Give back each line of the material that contains the word "Close".

EXERCISE MATERIAL below:

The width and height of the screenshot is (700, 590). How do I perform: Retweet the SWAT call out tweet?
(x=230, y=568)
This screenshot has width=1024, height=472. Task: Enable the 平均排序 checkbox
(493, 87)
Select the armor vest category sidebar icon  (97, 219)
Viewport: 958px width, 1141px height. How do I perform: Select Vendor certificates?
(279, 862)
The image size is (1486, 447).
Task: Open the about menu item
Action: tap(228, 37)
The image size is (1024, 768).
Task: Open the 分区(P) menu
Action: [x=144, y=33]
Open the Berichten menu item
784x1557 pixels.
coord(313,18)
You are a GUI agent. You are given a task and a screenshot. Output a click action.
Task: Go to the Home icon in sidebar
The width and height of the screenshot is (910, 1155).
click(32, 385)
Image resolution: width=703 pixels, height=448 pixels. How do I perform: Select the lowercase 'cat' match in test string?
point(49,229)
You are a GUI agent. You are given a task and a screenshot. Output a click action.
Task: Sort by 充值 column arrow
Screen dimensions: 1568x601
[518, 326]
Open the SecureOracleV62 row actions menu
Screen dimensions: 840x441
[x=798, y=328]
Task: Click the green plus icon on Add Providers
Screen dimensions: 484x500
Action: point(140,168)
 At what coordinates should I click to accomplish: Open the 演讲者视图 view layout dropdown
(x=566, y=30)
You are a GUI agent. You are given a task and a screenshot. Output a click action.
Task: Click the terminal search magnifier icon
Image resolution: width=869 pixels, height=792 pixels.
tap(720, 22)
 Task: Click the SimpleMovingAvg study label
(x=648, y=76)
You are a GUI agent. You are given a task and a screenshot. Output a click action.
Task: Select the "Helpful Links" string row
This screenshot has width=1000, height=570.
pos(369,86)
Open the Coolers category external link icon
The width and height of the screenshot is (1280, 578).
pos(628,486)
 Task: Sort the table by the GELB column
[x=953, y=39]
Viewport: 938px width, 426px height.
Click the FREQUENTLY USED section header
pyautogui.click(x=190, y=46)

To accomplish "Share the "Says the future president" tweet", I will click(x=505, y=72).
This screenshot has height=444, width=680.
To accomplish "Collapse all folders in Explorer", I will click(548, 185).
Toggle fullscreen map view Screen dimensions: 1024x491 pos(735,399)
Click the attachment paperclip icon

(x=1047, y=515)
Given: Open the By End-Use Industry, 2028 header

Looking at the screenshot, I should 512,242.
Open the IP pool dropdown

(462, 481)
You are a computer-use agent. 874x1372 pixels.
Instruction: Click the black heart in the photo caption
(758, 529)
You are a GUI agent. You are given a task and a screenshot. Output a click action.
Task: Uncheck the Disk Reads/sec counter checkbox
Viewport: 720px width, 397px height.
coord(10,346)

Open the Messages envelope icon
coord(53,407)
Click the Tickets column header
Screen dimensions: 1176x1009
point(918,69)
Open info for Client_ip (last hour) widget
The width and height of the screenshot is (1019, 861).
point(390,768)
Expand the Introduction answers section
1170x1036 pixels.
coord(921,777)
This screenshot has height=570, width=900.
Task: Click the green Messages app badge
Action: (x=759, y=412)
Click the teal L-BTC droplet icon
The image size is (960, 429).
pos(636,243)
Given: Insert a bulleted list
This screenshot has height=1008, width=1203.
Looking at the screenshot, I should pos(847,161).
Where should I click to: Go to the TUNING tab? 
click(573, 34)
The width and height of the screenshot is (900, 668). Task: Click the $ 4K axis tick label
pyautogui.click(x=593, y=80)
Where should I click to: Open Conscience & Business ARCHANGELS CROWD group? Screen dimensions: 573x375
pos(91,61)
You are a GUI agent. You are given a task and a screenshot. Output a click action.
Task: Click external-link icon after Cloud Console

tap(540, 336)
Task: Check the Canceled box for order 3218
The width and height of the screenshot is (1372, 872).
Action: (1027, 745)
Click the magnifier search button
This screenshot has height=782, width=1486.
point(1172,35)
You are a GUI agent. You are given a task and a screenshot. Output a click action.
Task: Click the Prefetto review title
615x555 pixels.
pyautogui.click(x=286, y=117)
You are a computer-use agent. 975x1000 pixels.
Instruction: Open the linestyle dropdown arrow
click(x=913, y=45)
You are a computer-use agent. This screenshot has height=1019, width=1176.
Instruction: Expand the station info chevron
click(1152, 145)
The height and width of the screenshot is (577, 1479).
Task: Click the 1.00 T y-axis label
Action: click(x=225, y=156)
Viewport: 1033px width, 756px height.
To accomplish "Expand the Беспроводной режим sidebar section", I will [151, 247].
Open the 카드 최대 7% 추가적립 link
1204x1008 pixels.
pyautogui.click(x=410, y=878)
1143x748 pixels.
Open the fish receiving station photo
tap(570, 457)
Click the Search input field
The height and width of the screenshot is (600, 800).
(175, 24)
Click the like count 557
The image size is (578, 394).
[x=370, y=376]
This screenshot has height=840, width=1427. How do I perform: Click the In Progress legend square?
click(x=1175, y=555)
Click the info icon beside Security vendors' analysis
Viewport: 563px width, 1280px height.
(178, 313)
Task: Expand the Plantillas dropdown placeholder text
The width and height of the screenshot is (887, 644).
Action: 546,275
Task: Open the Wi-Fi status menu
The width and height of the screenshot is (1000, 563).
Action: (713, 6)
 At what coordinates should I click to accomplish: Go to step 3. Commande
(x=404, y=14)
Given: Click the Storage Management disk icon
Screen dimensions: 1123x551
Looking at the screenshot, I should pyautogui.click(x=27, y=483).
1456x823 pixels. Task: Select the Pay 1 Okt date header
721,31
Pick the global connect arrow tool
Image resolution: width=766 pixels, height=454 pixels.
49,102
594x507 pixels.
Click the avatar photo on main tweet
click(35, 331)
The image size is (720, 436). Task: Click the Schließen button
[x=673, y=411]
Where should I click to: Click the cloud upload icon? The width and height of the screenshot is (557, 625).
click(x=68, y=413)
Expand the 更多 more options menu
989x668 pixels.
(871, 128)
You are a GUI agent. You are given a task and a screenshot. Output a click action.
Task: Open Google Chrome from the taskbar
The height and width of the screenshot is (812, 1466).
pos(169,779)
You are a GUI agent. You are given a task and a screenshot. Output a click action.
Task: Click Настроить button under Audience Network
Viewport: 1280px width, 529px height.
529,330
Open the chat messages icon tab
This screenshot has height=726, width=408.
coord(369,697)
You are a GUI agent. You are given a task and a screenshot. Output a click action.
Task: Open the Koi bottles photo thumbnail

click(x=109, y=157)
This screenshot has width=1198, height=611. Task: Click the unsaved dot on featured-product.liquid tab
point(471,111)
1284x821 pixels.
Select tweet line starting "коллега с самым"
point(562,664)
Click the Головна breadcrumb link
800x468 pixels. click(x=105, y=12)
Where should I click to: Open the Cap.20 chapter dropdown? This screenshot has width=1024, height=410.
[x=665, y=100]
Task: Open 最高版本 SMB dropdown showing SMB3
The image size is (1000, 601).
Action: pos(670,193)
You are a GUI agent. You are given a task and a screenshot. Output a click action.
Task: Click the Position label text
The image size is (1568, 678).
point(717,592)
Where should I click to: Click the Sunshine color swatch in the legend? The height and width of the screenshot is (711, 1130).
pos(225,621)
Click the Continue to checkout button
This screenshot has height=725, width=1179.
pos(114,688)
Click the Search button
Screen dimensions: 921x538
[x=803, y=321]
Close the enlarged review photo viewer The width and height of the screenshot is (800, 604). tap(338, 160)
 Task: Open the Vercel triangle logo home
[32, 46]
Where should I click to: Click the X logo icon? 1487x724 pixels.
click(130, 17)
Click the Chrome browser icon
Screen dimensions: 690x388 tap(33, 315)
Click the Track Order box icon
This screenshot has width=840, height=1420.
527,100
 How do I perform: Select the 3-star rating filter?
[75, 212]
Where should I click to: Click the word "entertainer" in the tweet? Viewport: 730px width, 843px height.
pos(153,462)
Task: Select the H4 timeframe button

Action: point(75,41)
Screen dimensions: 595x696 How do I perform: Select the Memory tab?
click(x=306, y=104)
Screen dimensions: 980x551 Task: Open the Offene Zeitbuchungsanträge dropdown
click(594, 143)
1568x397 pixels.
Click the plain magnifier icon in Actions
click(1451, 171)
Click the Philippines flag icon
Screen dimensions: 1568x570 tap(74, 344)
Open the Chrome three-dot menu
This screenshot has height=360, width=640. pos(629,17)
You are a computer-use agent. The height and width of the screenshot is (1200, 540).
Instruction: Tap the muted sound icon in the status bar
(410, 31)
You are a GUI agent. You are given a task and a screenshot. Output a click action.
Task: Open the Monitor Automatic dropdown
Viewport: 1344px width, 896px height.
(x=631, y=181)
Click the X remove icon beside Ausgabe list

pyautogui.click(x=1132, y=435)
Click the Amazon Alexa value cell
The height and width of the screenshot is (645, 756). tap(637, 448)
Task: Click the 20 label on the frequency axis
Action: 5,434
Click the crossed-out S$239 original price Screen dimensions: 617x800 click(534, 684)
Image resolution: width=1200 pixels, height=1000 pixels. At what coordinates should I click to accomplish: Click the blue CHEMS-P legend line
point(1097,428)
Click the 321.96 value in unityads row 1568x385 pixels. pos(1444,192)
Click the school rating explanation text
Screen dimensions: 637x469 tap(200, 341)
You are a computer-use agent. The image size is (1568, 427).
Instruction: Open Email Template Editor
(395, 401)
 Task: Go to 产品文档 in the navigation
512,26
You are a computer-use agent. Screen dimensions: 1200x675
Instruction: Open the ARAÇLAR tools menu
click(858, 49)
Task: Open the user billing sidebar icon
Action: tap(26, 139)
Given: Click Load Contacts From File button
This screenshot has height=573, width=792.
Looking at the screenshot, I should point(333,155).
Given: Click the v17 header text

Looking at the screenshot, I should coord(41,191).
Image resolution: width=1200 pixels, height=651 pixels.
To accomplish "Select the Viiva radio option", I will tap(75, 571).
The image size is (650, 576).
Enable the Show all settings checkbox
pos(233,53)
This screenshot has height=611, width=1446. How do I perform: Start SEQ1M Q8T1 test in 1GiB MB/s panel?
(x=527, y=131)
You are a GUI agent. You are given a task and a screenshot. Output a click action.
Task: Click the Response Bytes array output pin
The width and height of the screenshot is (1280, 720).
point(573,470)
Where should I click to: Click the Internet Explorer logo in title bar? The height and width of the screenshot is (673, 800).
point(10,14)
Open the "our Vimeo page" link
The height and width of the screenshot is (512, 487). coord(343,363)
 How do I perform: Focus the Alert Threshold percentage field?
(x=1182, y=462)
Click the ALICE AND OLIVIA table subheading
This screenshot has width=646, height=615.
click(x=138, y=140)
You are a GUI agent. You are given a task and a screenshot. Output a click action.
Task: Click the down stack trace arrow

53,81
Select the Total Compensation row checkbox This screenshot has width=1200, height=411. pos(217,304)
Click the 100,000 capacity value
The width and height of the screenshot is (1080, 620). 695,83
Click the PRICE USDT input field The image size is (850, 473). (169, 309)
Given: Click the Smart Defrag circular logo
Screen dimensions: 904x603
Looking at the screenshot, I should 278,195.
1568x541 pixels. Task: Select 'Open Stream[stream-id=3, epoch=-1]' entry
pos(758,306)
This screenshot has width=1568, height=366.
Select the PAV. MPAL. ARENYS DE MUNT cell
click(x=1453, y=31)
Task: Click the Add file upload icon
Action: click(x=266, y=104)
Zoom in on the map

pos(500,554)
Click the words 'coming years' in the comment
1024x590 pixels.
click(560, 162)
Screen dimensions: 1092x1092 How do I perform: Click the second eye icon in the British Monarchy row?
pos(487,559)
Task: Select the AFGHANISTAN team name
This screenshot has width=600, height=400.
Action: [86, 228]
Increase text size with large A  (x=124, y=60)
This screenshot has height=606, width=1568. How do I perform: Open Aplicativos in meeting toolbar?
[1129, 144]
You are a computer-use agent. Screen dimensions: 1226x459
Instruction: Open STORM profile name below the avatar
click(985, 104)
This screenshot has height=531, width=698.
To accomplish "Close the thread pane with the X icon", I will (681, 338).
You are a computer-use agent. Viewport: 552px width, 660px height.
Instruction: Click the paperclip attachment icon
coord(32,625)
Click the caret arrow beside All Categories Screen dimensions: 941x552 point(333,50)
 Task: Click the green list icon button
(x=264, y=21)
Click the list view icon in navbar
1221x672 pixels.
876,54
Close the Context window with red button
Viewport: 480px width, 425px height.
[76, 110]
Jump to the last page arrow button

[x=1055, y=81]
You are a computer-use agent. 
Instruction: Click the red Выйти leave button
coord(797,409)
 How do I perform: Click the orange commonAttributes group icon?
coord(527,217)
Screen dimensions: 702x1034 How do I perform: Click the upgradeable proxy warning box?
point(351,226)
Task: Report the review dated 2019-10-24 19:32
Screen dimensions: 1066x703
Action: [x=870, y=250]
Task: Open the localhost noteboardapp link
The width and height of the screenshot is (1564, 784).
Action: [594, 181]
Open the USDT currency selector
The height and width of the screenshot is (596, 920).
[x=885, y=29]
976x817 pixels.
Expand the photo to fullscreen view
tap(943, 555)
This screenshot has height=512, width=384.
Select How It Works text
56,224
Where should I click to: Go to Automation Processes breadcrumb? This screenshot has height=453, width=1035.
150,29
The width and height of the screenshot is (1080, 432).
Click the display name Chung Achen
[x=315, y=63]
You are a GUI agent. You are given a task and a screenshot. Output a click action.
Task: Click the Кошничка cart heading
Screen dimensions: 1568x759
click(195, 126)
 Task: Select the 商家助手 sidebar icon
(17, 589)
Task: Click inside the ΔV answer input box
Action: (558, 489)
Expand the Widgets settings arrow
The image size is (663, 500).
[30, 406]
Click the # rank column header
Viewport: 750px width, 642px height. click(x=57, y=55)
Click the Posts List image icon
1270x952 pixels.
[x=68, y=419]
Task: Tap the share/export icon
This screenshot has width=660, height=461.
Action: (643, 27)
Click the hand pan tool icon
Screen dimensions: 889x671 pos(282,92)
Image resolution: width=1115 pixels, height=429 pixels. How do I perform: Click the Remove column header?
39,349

End of EXERCISE MATERIAL.

» ANSWER TO THIS TASK:
Close the enlarged review photo viewer The width and height of the screenshot is (800, 604). tap(338, 160)
To accomplish "Close the thread pane with the X icon", I will (681, 338).
Close the Context window with red button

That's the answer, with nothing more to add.